Across the field we can see Geoff heading back down a tramline, but he is still too far away to worry the next group of pigeons. They follow what is proving to be a busy flightline across the valley, spot our decoys and turn head-to-wind, beating low over the crop up the slope towards the hide. Andy is finding his stride, and this time two birds fall to earth in a tidy right-and-left.
“Nice of you to drop by,” Andy jokes as Geoff ducks through the camo netting. “I’m afraid I shot all the pigeons already.” That’s something of an overstatement, but he does have half a dozen on the floor now – and there are plenty more where those came from.
Andy and Geoff take it in turns to shoot. Andy hasn’t shot pigeons for a good few years, and Geoff spots that his lack of experience is costing him birds. He is popping up from behind the camo net too early, while the pigeons are still at extreme range. “If they’re still coming towards you, let them come,” advises Geoff. “Don’t show yourself until they’re right on top of the decoys. Then you have an easy first shot, and the second bird has nowhere to go, so you stand a better chance of getting that one too.”
The birds continue to flow into the decoys steadily, and the banter continues as the pile of empty cartridges grows. “Not a bad shot for you,” says Andy as Geoff downs a long one. Quick as a flash Geoff responds: “Yes, I occasionally pull one out of the bag.”
Every now and again Geoff nips out to pick up the fallen birds and add them to the pattern. It’s important not to have dead birds lying on their backs, as they will scare off approaching pigeons – plus the larger pattern proves an even more effective draw.
Gradually we realise that the flow of birds is slowing to a trickle.
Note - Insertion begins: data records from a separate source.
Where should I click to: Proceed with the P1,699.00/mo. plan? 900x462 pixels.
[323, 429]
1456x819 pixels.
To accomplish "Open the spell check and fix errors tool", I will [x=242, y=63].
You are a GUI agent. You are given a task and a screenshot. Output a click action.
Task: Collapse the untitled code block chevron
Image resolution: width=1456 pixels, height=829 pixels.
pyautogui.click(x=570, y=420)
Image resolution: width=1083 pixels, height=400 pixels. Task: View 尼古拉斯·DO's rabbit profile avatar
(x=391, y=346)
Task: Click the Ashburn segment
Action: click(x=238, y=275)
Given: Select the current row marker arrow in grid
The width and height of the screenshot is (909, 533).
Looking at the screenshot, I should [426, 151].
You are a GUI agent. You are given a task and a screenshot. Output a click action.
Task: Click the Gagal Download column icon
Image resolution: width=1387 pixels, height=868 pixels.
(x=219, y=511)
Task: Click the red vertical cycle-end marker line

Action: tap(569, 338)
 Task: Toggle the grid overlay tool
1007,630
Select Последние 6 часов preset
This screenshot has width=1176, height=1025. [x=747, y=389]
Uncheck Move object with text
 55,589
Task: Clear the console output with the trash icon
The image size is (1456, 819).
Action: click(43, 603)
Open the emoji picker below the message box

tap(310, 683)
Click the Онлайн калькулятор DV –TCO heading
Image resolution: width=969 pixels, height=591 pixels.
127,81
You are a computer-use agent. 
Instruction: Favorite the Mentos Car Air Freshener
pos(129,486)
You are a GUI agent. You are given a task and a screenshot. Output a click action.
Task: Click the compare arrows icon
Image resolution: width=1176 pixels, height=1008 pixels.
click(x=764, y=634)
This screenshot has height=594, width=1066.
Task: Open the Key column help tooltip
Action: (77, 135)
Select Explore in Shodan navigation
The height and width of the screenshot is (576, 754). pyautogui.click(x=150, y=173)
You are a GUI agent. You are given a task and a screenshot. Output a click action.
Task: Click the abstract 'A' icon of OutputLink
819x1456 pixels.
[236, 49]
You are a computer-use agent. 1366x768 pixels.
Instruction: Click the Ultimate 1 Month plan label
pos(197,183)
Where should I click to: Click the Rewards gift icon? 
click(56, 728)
The gaps in the action grow longer. There’s nothing wrong with our set-up. When birds do appear they still decoy well, it’s simply that they aren’t moving about like they were earlier.
There’s a brief flurry towards the end of the afternoon and then a sudden hailstorm brings proceedings to a halt. At this point, the pigeons dry up altogether, and Geoff’s experience tells him that’s it for the day.
In the end the bag is just short of the magic 100, with a total of 94. “I’m very pleased with that,” says Geoff. “At the beginning of the day the pigeons were coming in an absolute dream, and we both shot well all day. It’s a little bit frustrating not to make the hundred, but in the circumstances it’s a good bag, especially on rape at this time of year.”
Andy is equally happy with the day, with the added satisfaction of knowing their success was achieved with the help of Eley shells.
Location: First, Geoff observed where the crop had suffered the most damage. Due to the location of the field, bordered by public footpaths and a motorway, he couldn’t set up a hide against a hedge, he needed a free standing bale-hide. The birds acclimatised to the bales left in the field over ten days, so when the hide went up, they paid it no mind. Sited at the top of an incline, the hide afforded Geoff a good vantage point, overseeing the whole field and drawing the birds immediately to the very prominent decoys.
Wind direction: With the wind blowing right to left, Geoff set his decoys up facing into the wind. The birds needed to climb the incline against the breeze, giving them control when landing, but also allowing Geoff the greater advantage to shoot from the hide.
Pattern: Without the limitation of a hedge or tree, Geoff was able to set his decoys around the bale-hide, even behind it, using a rough block pattern. This meant he enjoyed a 270-degree field of shooting, instead of the usual 180-degree area when bordered by a hedge.